Your task is to output all the records below, word for word.

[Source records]

***

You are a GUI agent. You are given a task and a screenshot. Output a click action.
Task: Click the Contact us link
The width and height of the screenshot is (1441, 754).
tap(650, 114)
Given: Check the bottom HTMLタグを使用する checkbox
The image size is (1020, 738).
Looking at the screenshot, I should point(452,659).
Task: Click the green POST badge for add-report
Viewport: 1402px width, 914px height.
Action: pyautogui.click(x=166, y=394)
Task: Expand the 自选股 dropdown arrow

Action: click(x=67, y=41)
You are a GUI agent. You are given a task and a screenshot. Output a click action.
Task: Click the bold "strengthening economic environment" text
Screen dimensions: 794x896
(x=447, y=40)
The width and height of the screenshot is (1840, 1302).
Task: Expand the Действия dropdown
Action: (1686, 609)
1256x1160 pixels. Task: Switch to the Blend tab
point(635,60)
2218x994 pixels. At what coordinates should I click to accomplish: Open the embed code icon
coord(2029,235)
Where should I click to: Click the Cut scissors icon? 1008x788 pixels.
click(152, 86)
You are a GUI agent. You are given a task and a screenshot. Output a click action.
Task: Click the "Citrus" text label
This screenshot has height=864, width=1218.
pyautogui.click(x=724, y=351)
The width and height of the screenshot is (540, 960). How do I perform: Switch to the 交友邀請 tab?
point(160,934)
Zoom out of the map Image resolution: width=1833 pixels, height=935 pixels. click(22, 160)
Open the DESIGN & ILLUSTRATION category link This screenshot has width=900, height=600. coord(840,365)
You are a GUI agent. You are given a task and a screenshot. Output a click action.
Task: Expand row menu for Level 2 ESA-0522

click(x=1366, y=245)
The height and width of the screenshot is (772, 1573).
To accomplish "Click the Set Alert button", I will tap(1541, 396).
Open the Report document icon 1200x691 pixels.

***

▶ Reply
You are a GUI agent. You are given a task and a screenshot. Output a click action.
Task: Click the Contact us link
The width and height of the screenshot is (1441, 754).
tap(650, 114)
Given: Check the bottom HTMLタグを使用する checkbox
The image size is (1020, 738).
Looking at the screenshot, I should point(452,659).
Task: Click the green POST badge for add-report
Viewport: 1402px width, 914px height.
Action: pyautogui.click(x=166, y=394)
Task: Expand the 自选股 dropdown arrow

Action: click(x=67, y=41)
You are a GUI agent. You are given a task and a screenshot. Output a click action.
Task: Click the bold "strengthening economic environment" text
Screen dimensions: 794x896
(x=447, y=40)
The width and height of the screenshot is (1840, 1302).
Task: Expand the Действия dropdown
Action: (1686, 609)
1256x1160 pixels. Task: Switch to the Blend tab
point(635,60)
2218x994 pixels. At what coordinates should I click to accomplish: Open the embed code icon
coord(2029,235)
Where should I click to: Click the Cut scissors icon? 1008x788 pixels.
click(152, 86)
You are a GUI agent. You are given a task and a screenshot. Output a click action.
Task: Click the "Citrus" text label
This screenshot has height=864, width=1218.
pyautogui.click(x=724, y=351)
The width and height of the screenshot is (540, 960). How do I perform: Switch to the 交友邀請 tab?
point(160,934)
Zoom out of the map Image resolution: width=1833 pixels, height=935 pixels. click(22, 160)
Open the DESIGN & ILLUSTRATION category link This screenshot has width=900, height=600. coord(840,365)
You are a GUI agent. You are given a task and a screenshot. Output a click action.
Task: Expand row menu for Level 2 ESA-0522

click(x=1366, y=245)
The height and width of the screenshot is (772, 1573).
To accomplish "Click the Set Alert button", I will tap(1541, 396).
Open the Report document icon 1200x691 pixels.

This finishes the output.